Dal 17 febbraio 1861 al 7 luglio 1866 i responsabili dell'Amministrazione Comunale di San Marco fecero il possibile e l'impossibile perché i Frati di S. Matteo e di Stignano rimanessero nei loro conventi. La storia drammatica eppur divertente degli avvenimenti è descritta nel volume Stignano (Leggi), autori Pasquale Soccio e Tommaso Nardella. I Frati di Stignano, cacciati dal convento il .... (Il 17 marzo 1861 fu fatto l'inventario dei beni presenti nel convento di Stignano. Il 5 giugno 1862 il prefetto di Foggia ordinò la chiusura del convento, dando ai frati 3 giorni di tempo per sloggiare.) si riunirono nell'Ospizio nei pressi della chiesa del Purgatorio. Ma a Prefetti e Sottoprefetti questo non bastava, i Frati dovevano sparire da Stignano e da S. Matteo e finalmente il 7 luglio 1866 l'ebbero vinta con la Legge Vacca. I beni mobili e immobili furono messi in vendita.
Stignano ebbe più fortuna di S. Matteo. Già durante il drammatico sessennio sopra ricordato la famiglia Centola, a cominciare dal famoso Marco Centola che accolse il generale Garibaldi a Melito dov'era Giudice, difese i frati come elemento importante per la vita non solo religiosa della città. Appena il Demanio lo mise in vendita, la famiglia Centola acquistò il convento e con atto del 22 maggio 1877 richiamò i Frati Minori perché continuando la loro vita di religiosi attendessero al culto della Vergine Santissima di Stignano.
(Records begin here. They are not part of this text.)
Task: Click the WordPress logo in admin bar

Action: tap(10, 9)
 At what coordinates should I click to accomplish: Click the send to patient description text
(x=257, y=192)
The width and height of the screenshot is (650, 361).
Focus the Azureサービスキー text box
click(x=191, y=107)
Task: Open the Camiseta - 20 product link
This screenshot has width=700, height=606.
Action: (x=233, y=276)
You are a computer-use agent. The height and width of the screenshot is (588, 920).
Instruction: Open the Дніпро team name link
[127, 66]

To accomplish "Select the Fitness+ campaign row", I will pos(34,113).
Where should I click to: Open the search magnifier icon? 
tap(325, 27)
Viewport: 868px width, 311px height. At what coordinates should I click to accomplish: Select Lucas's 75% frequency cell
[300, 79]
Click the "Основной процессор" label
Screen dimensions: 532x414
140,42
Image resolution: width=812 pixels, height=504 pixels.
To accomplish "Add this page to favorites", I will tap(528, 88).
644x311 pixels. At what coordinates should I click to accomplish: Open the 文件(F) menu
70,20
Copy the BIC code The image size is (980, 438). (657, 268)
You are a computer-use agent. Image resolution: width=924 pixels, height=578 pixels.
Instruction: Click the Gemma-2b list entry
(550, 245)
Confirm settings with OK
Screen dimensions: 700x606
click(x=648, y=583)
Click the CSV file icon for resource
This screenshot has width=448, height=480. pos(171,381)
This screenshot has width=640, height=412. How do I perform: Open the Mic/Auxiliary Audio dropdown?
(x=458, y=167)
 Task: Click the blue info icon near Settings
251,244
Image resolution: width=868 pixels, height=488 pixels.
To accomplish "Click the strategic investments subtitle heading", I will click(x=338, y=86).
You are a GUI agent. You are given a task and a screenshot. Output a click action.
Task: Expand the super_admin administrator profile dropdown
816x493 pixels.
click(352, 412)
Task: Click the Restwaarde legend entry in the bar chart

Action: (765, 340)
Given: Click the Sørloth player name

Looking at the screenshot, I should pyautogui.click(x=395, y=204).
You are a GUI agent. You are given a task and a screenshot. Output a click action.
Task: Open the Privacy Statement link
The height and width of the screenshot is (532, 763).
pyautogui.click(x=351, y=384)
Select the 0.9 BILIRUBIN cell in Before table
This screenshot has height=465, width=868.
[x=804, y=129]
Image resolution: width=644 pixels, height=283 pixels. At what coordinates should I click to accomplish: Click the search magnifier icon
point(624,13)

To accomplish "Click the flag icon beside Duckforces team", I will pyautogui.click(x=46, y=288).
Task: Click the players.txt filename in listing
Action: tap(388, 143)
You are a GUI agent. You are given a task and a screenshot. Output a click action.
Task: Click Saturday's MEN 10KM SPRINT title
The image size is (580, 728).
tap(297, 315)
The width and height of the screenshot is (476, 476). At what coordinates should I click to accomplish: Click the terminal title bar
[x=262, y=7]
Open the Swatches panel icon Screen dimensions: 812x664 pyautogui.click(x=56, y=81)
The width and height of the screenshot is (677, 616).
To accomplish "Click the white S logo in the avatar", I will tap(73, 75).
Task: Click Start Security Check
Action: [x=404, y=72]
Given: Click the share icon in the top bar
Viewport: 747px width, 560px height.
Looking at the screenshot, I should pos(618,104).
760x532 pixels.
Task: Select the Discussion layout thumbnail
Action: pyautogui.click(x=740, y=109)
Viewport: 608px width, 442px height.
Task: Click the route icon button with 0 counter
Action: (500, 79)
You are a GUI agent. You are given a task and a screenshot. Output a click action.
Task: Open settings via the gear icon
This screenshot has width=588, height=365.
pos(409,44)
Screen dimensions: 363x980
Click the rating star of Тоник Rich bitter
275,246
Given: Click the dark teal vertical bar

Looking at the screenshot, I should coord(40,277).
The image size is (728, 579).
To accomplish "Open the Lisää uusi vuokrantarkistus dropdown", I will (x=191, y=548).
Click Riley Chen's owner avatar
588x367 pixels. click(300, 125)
I Frati rimasero a Stignano fino al 1915 quando la diminuzione dei Frati chiamati alle armi costrinse il provinciale P. Anselmo Laganaro a chiudere quella Fraternità. Il sacerdote di San Marco don Tommaso Ianzano fino al 1935 si prese cura della Chiesa con la messa domenicale e l'apertura nel mese di maggio per accogliere i pellegrini diretti a S. Michele. Poi la vecchiaia e gli acciacchi lo costrinsero a tornare in città. Il convento iniziò una rapida decadenza. I pastori ne fecero rifugio degli armenti. I pochi libri rimasti furono portati a Foggia da dove nel 1939, su interessamento del dottor Serrilli, allora preside della Provincia, furono trasportati a S. Matteo. I Frati di S. Matteo dal 1935, quando si ritirò don Tommaso Ianzano, curarono la devozione dei sabati e la festa della Vergine di Stignano.